Directly expends this method by querying on each dimension separately is not only time-consuming but also reveals more matched records than desired.
-
Most of them only assume cloud server is semi-honest
-
Not many works focus on addressing multiple dimensional range queries.
Some challenges
- Order preserving encryption can be used to encrypt Index structure in order to support multiple-dimensional range queries, But the order and distribution information of data records will be revealed due to the weak security notion of OPE
- Searchable symmetric encryption supports keyword search,
Solutions
-
Propose a secure and scalable schema that supports multi-dimensional range queries. And provides the following:
-
Privacy: server cannot learn the contents and data record the query touches.
-
Efficiency: achieve sublinear query time.
-
Verifiability: the schema allow the user to verify the correctness and completeness of the query results.
-
-
Use hierarchical cubes to encode the data and build a tree-structure index on top of the data encoded by cubes to support efficient query processing.
-
Add verification information in the tree structure without introducing a new structure.
-
Experiments show efficiency and scalability.
PROBLEM STATEMENT AND RELATED WORK
System Model
Roles
Data owner, Data user, Cloud Server.
Data Owner: Encrypts each record in dataset D into E and builds a secure index T on top of it. And then the owner can upload data to the cloud.
Data users:
- Apply secure keys from the data owner, encrypts the query, and send it to the server.
- Verify correctness and completeness of results.
Cloud Server:
- store encrypted data, index.
- Run encrypted query.
- can be malicious.
Related Work
- CryptDB use OPE, but leak the order of data.
- Mulit-dimensional tree structures like kd-trees and R-trees. Used to achieve sub-linear multidimensional range privacy.
- Merkle Trees and accumulation trees are used in verfication
SCHEME OVERVIEW
Store
Transform data ranges into discrete cube codes C. Range query is also encoded as Q.
Compare data records and query range by comparing the cube codes. C and Q
The comparison of C and Q is based on the index tree. But B-Tree and KD-tree dony consider security. So the paper introduces SVETree.
- Each non-leaf node stores a bloom filter.
- Each leaf-node stores an encrypted data record.
Query Processing.
Given a query Q, we can use the Bloom filter to check whether each node contains codes falling in the range.
-
Encode prepare range query Q into C using same CCS (encoding system in paper)
-
Fo reaches cube g_j in C, calculate r hash values T_j, And all cube’s hash values can form a matrix M = [T1…Tf ]

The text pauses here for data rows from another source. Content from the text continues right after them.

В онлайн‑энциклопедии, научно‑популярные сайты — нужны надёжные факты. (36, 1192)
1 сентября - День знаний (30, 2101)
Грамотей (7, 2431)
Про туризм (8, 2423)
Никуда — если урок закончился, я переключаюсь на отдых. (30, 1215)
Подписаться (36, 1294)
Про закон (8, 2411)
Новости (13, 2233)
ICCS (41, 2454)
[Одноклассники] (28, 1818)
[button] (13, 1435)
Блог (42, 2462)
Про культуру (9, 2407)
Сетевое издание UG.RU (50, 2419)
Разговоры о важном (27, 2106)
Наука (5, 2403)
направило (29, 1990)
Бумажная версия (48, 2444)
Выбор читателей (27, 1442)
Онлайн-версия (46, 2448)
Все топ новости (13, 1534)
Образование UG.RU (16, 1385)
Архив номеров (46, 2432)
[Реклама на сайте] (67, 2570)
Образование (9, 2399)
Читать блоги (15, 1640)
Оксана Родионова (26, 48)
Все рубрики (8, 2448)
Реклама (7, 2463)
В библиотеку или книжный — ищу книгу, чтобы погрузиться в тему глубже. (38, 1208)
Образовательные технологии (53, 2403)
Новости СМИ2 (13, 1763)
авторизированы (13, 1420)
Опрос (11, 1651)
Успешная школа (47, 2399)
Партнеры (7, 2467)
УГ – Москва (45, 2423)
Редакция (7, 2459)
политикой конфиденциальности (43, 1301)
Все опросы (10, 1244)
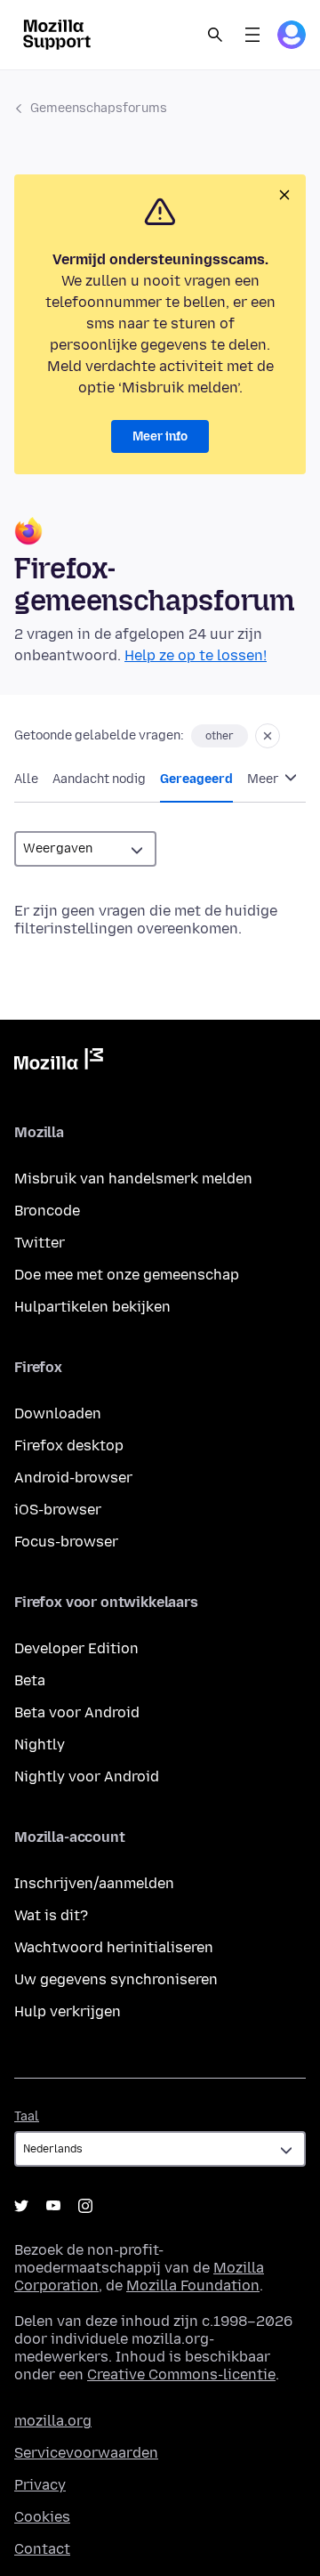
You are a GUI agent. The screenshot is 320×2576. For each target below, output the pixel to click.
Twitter (39, 1242)
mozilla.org (53, 2420)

T_j is used when checking with the bloom filter stored in each node.
-
searching each non-leaf node and checking if there are some matches in this sub-branch tree.
-
After getting the result from the server, the user should verify it.
- Data correctness:
- If in the range: decrypt the result and check if each data is in range.

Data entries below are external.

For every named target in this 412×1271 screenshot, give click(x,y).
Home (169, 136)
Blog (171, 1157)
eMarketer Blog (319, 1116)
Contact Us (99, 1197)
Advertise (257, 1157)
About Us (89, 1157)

- If the data is from the data owner: calculate the hash value of the root, and check if it is equal to returned hash root value. ( Similar to Merkle Tree )
- Completeness: data users can use the query results R and proof information π to reproduce a correct query process.
- Data correctness:
Experiments
Setup
- Twitter dataset, 5 million tweets
- Compare with
- PBtree: only supported secure range query on single-dimensional data
- R-tree
- Scan searched each dimension based on ciphertext respectively and intersected the result sets on each dimension.
- Measure delay of querying and verifying.